Publication year - 2007
Publication title -
the faseb journal
Language(s) - English
Resource type - Journals
SCImago Journal Rank - 1.709
H-Index - 277
eISSN - 1530-6860
pISSN - 0892-6638
DOI - 10.1096/fasebj.21.5.a357
Subject(s) - ovariectomized rat , endocrinology , medicine , vitamin , bone mineral , fish oil , vitamin k2 , chemistry , vitamin d and neurology , bone density , osteoporosis , biology , estrogen , fish <actinopterygii> , fishery
Study Objective: To determine the effect of pharmacological menquinone‐4 (vitamin K) supplementation in combination with either vitamin D or n‐3 fatty acid on bone mineralization and bone strength in ovariectomized rats. Methods: Six‐month old Sprague‐Dawley rats were sham‐operated (Sham) or ovariectomized (OVX). OVX rats were assigned to dietary treatment as follows. 1. Control diet. 2. High vitamin D diet: normal vitamin K (1 mg/kg diet) and high vitamin D (0.05 mg/kg diet). 3. High n‐3 diet: normal vitamin K (1 mg/kg diet) and high n‐3 (fish oil). 4. High vitamin K diet: high vitamin K (1500 mg/kg diet) 5. High vitamin K and D diet: high vitamin K (1500 mg/kg diet) and high vitamin D (0.05 mg/kg diet). 6. High vitamin K and n‐3 diet: high vitamin K (1500 mg/kg diet) and high n‐3 (fish oil).

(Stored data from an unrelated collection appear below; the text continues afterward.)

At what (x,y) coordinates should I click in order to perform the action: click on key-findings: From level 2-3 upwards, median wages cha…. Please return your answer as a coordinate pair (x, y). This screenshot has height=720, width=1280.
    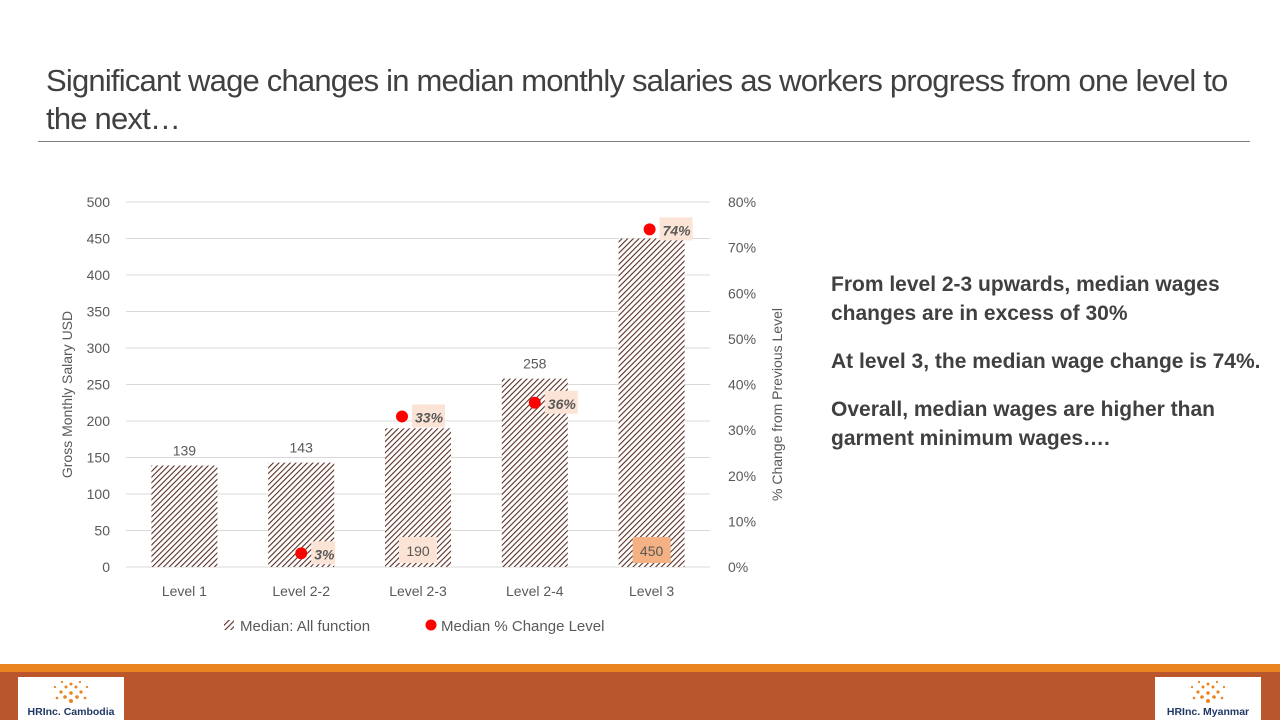
    Looking at the image, I should click on (1046, 371).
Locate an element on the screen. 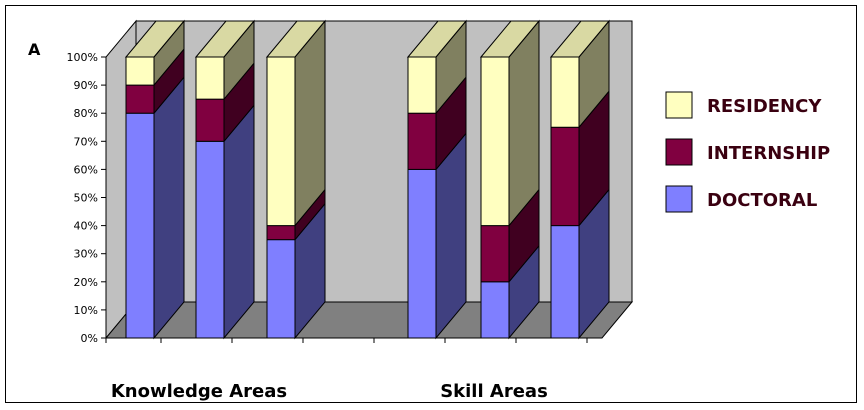  y-tick-label: 90% is located at coordinates (86, 86).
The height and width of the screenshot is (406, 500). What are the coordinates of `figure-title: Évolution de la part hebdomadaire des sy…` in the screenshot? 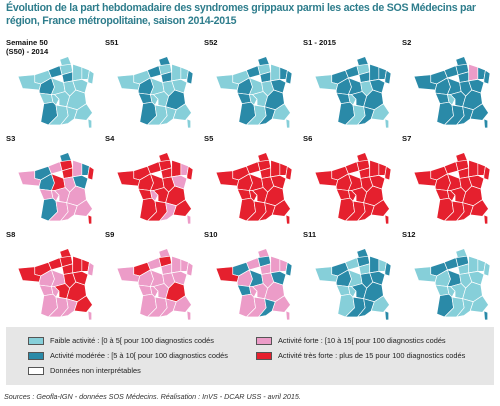 It's located at (241, 14).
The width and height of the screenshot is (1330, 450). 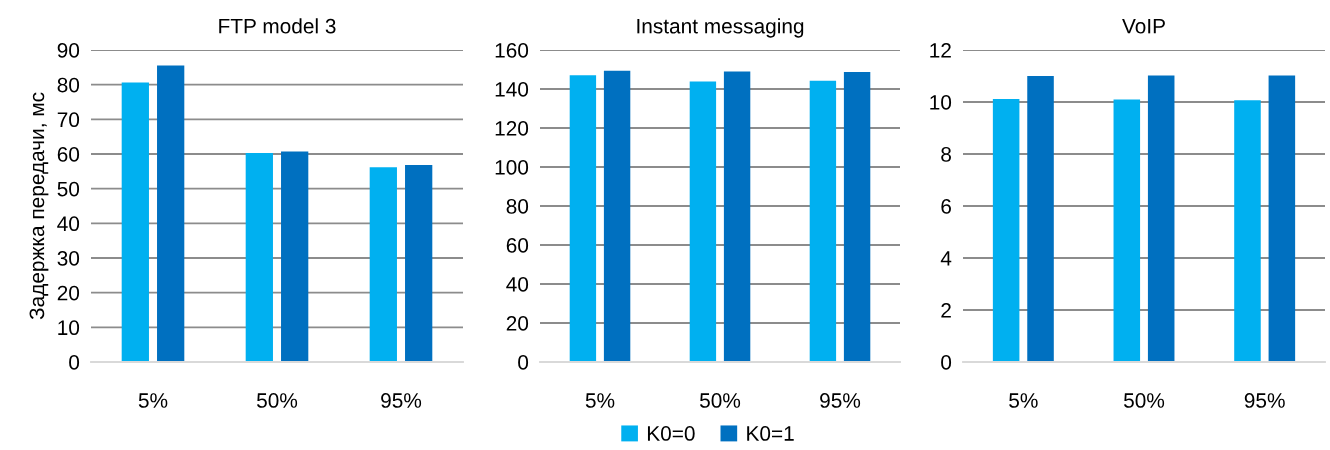 What do you see at coordinates (946, 206) in the screenshot?
I see `y-tick-label: 6` at bounding box center [946, 206].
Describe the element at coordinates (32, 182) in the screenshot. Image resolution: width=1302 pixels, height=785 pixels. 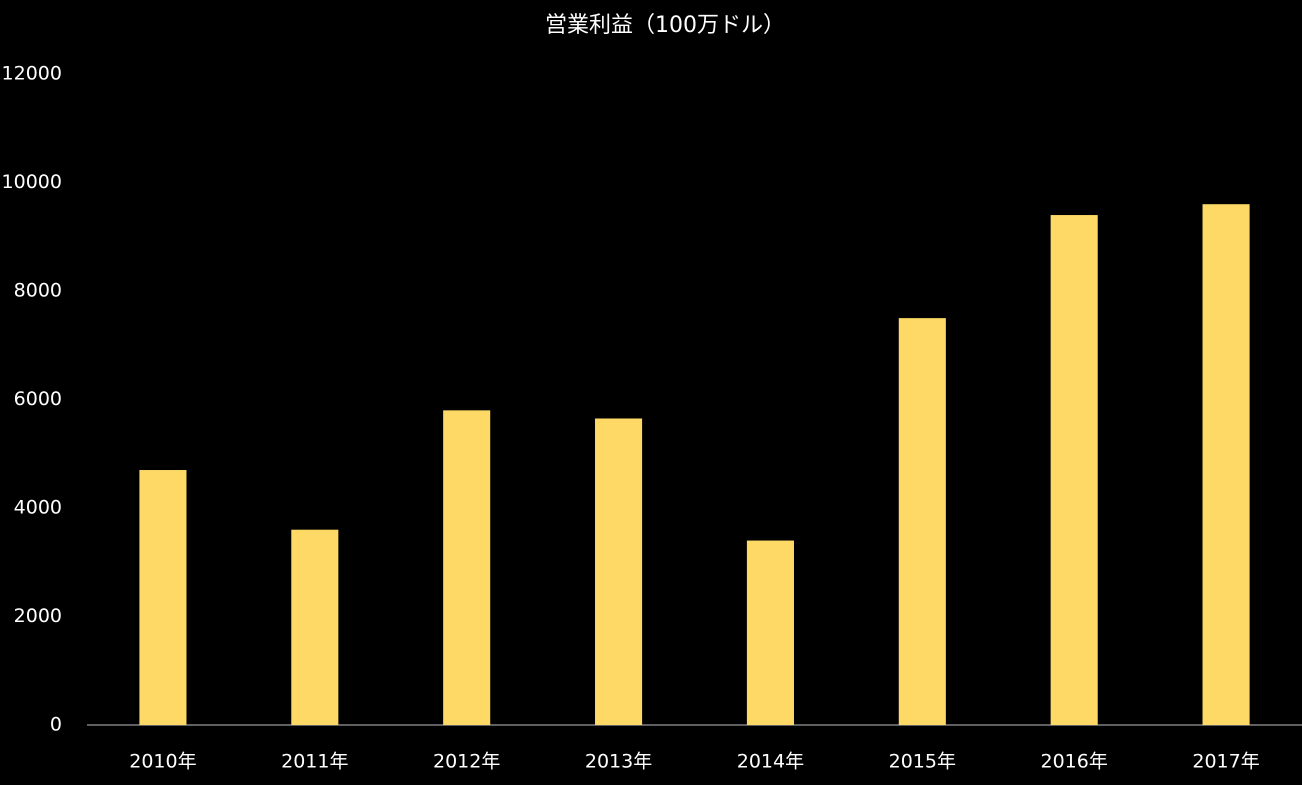
I see `y-tick-label: 10000` at that location.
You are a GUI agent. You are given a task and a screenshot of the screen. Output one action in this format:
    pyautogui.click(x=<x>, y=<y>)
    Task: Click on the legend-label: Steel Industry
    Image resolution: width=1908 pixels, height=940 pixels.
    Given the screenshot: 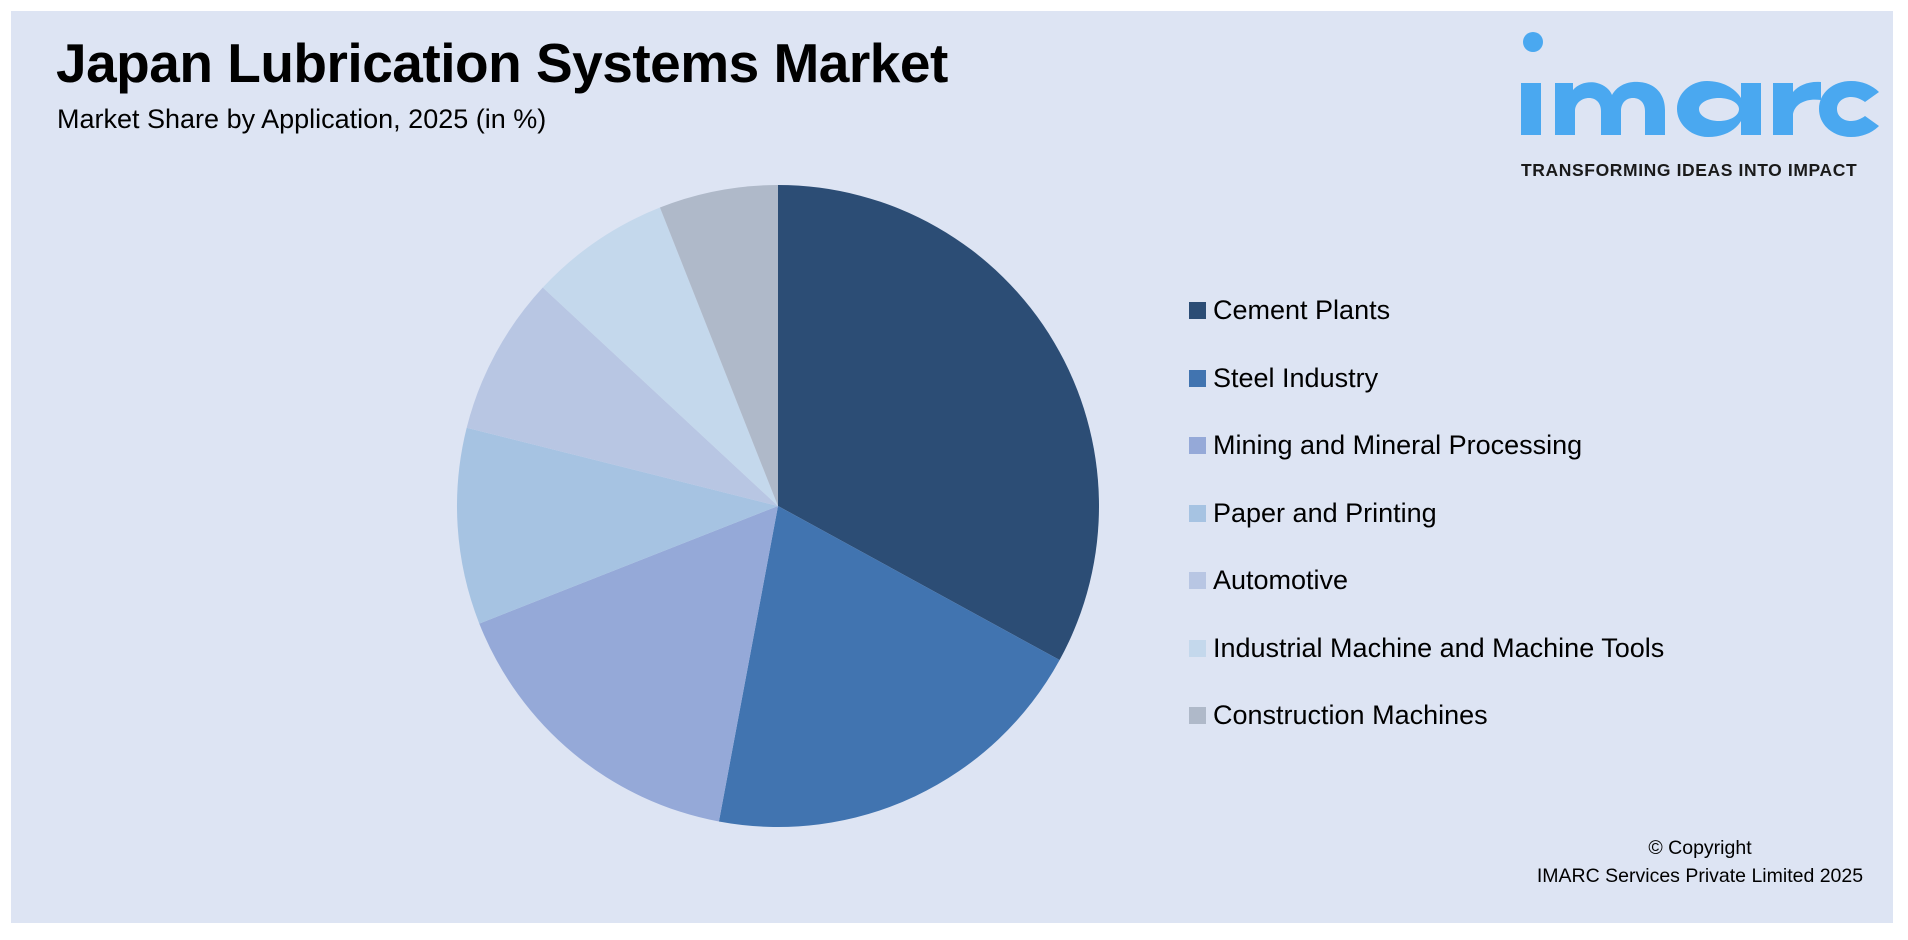 What is the action you would take?
    pyautogui.click(x=1296, y=378)
    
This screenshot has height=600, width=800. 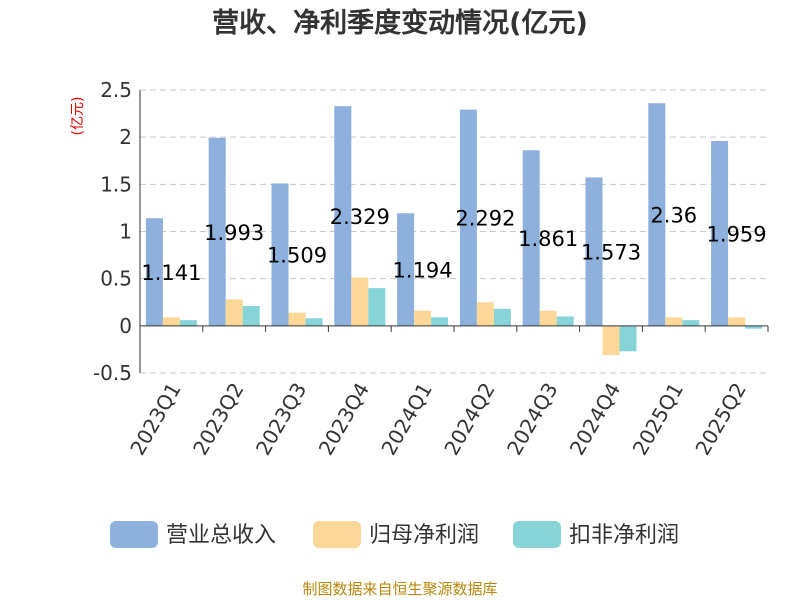 What do you see at coordinates (116, 184) in the screenshot?
I see `y-tick-label: 1.5` at bounding box center [116, 184].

OVX rats were pair‐fed with the Sham rats to control energy intakes. After an eight month treatment period femurs were analyzed for bone mineral density (BMD) using dual energy x‐ray absorptiometry (DXA), bone strength using a three‐point bending test, and bone mineral content (ash). Results: Vitamins K and D supplemented rats had a significantly lower percent BMD loss (p<0.01) when compared with the OVX control group. Vitamin K with n‐3 fatty acid supplementation appeared to increase percent BMD loss in OVX rats but results were insignificant (p=0.115). Conclusions: Pharmacological levels of vitamin K and vitamin D significantly reduced OVX‐induced bone loss. Supported by a Brigham Young University Mentored Environment Grant.